September 12. It doesn't have the ring of September 11, and yet the date remains in our memories as the day we crept outside into a new and unknown world.


all photos scanned from my film, Sept. 2001

The night before, we stood on our rooftops, where we had stood frozen most of the day, and watched the sunset turn the smoke cloud an apocalyptic orange. The buildings had just been there. We had watched them burn. We felt the rumbling impact of their impossible collapse. It seemed "unreal," as everyone would say, like a movie.

We went to bed worried. We had our canned goods, our bottled water, our cash, just in case. But we hardly slept.

The East Village night was silent, with traffic blocked off and all non-residents banned from entering. We lay awake, waiting for the percussion of another explosion.



In the morning we wandered out into the smoky world. Our neighbors covered their faces with breathing masks. The air shimmered with dust.

American flags, overnight, had sprung up everywhere. On the streets, men had carried televisions to the sidewalks where crowds gathered to watch the towers fall, again and again.



Signs went up for prayer services. People who never went to church went to church. Men pressed transistor radios to their ears and listened to the latest reports.



In Union Square, a sprawling memorial quickly blossomed and, in the coming days, overflowed.



Signs told us what to donate to the rescue workers, a long list of necessities. On our own transistor radio we heard that candy bars and chewing gum were good.

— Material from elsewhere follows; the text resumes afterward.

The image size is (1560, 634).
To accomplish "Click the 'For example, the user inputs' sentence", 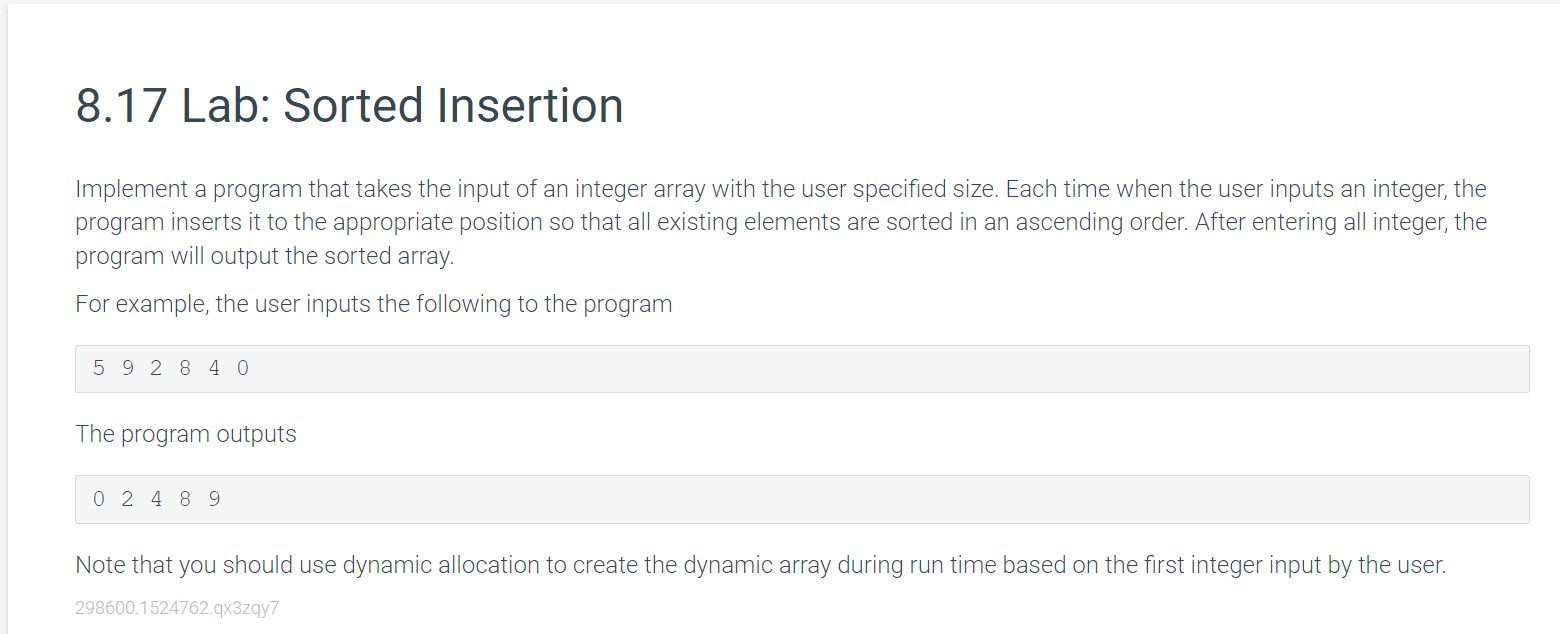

We loaded two bags with Snickers and Doublemint and headed downtown. The blood centers didn't want anymore blood.



They wouldn't let us down past Houston, so we kept walking west.

On the empty West Side Highway, dump trucks carried debris northward, past the desolate Meatpacking District. We heard about body bags. We watched the smoke plume climb the cloudless sky. We heard about the Chelsea Piers being turned into a "makeshift morgue." There, they waited for bodies and took our donations.



Was it that same day or the next? Downtown, the tourist machine had already begun.



Hawkers sold American flags, posters, postcards, and pins of the Twin Towers. More would come. Already, orders were in for Trade Center snow globes, ashtrays, and baseball caps. Somewhere, someone was putting together gruesome photos for 9/11 Memorial Scrapbooks. Already, the tourists were adding Ground Zero to their vacation destination lists.

But on that day, and for many days, the smoke had not yet cleared.



On the souvenir stands, the vendors sold respirator masks. We bought them and put them on. Without them, we coughed and choked on the smoke as we stepped as close as we could to the disaster. It was still burning.



Up in Times Square, the tourists had all scurried away. The streets were dead. Newspapers floated across Broadway. It was so silent there, you could hear the sound of the traffic lights changing from green to yellow to red, though no cars came by.

All the big TVs were shut off. In the window of Madame Tussaud's Wax Museum, the curator of wax had taken some celebrity from the window--Leonardo DiCaprio?--and replaced him with George W. Bush.